### Given request
Rewrite the lines below, replacing every "Select" with "Choose" and changing nothing else. Leave the pictures out.
* begin Provided material *
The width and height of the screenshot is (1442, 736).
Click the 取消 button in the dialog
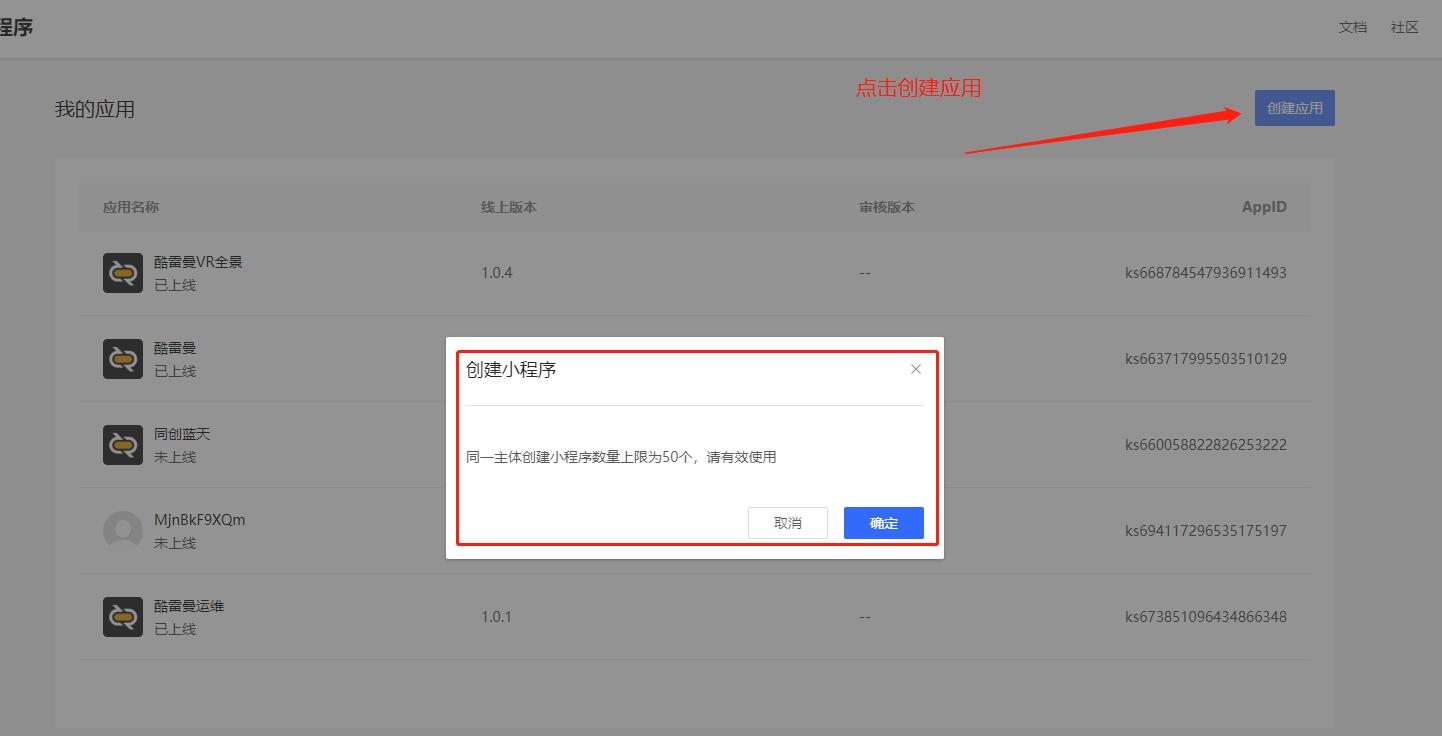(x=788, y=523)
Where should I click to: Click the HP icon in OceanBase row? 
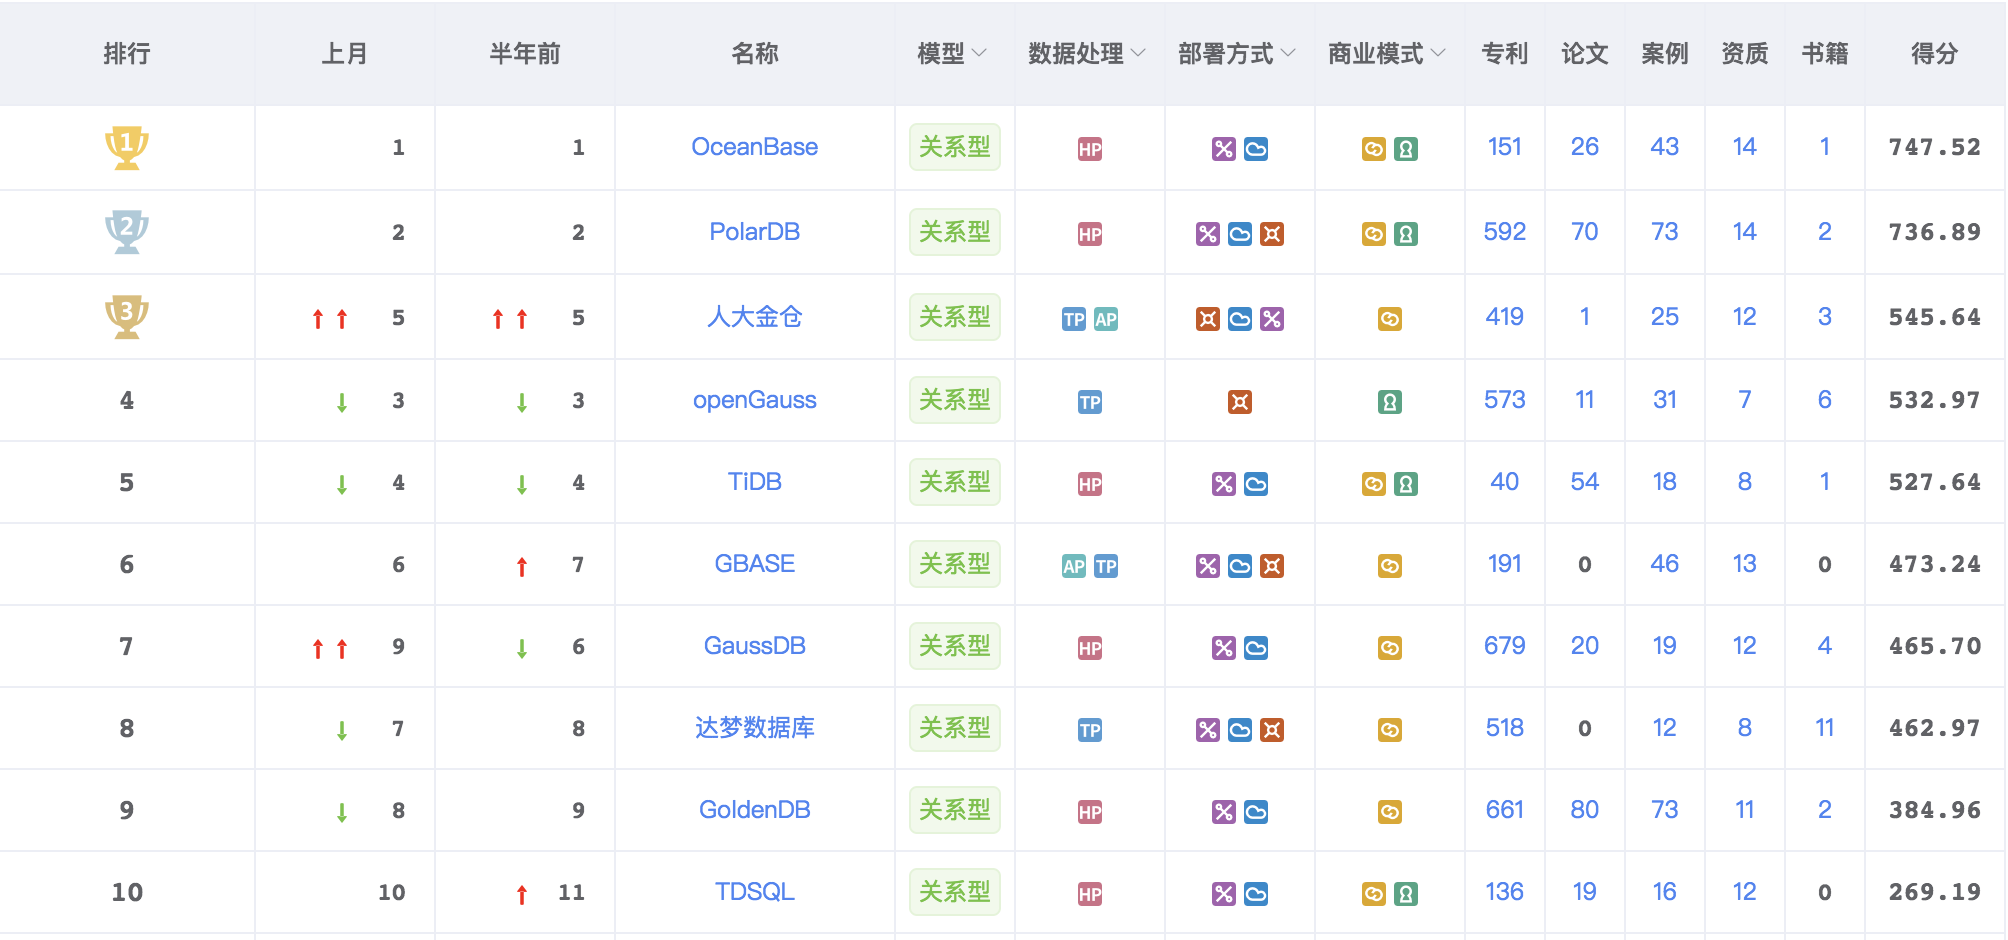pos(1090,150)
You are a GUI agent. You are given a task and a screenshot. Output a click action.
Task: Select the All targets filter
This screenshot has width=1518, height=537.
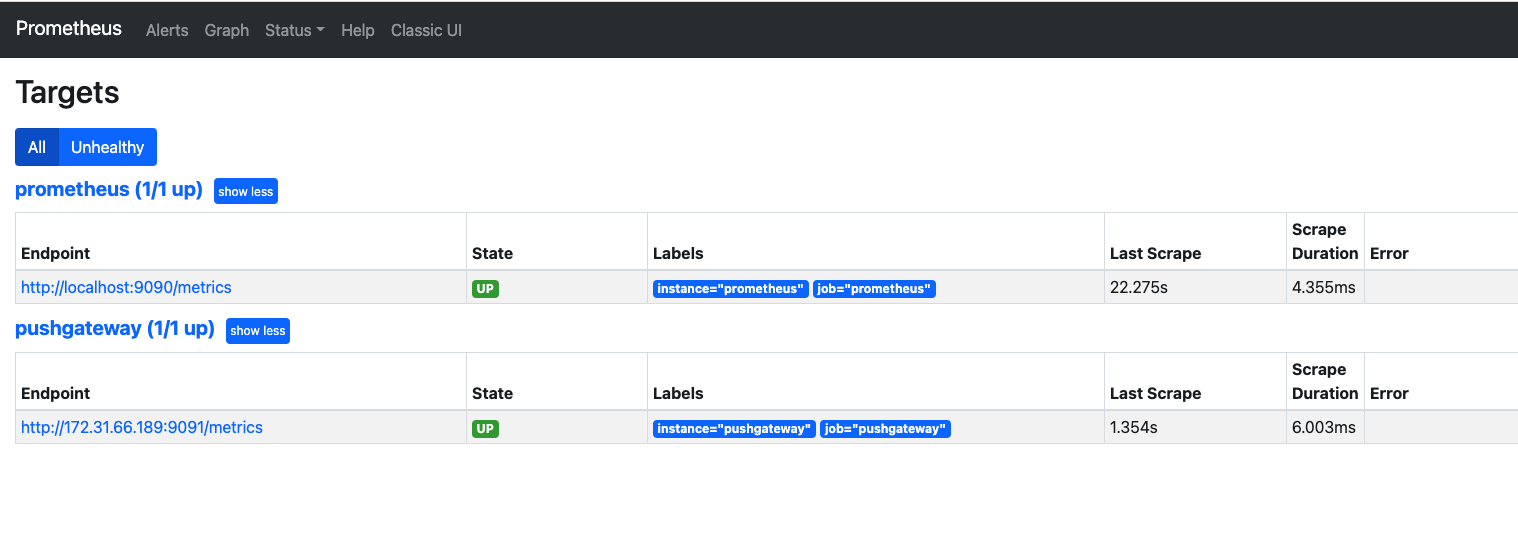[37, 147]
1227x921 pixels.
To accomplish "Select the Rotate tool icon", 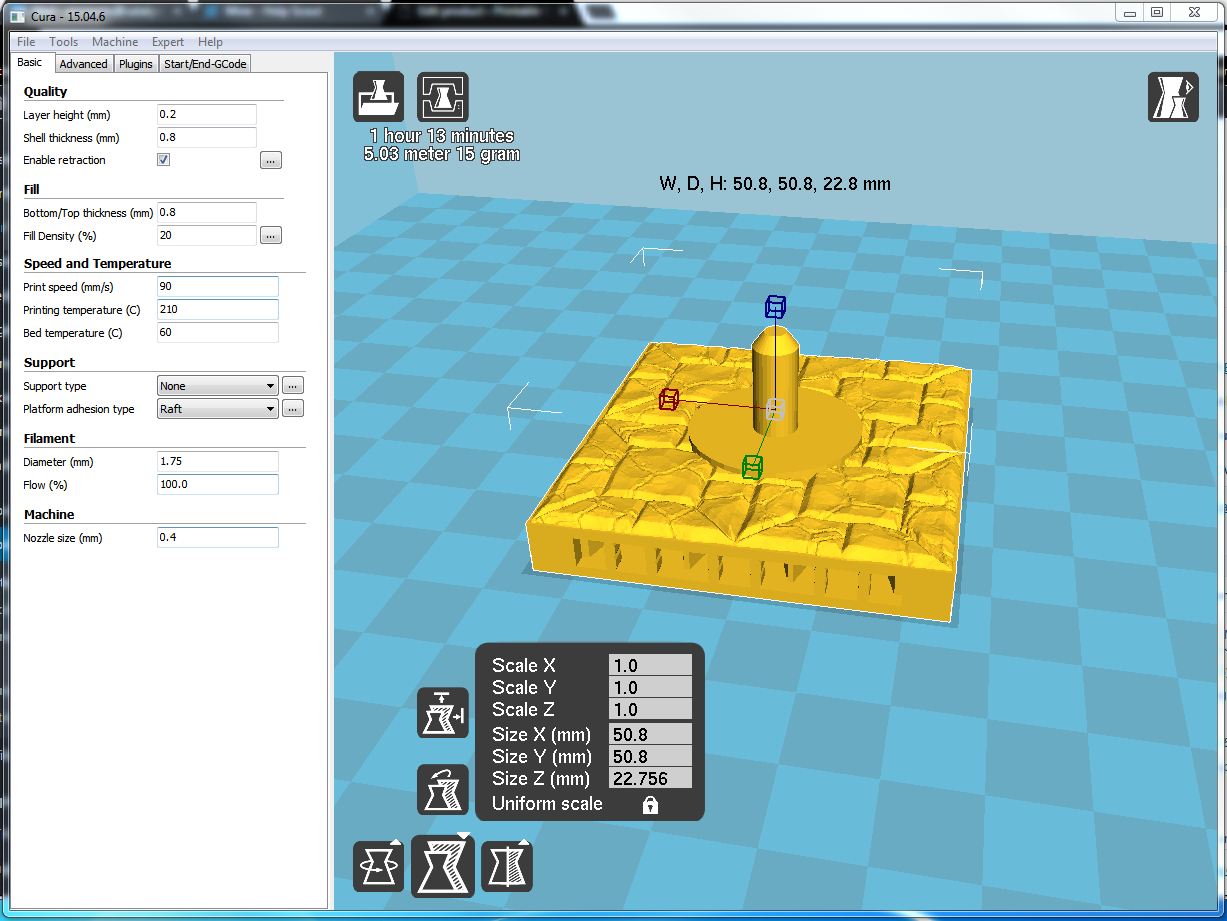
* end Provided material *
### Result
The width and height of the screenshot is (1442, 736).
Click the 取消 button in the dialog
(x=788, y=523)
Where should I click to: Click the HP icon in OceanBase row? 
pos(1090,150)
You are a GUI agent. You are given a task and a screenshot. Output a click action.
Task: Choose the All targets filter
This screenshot has width=1518, height=537.
[37, 147]
1227x921 pixels.
To accomplish "Choose the Rotate tool icon", 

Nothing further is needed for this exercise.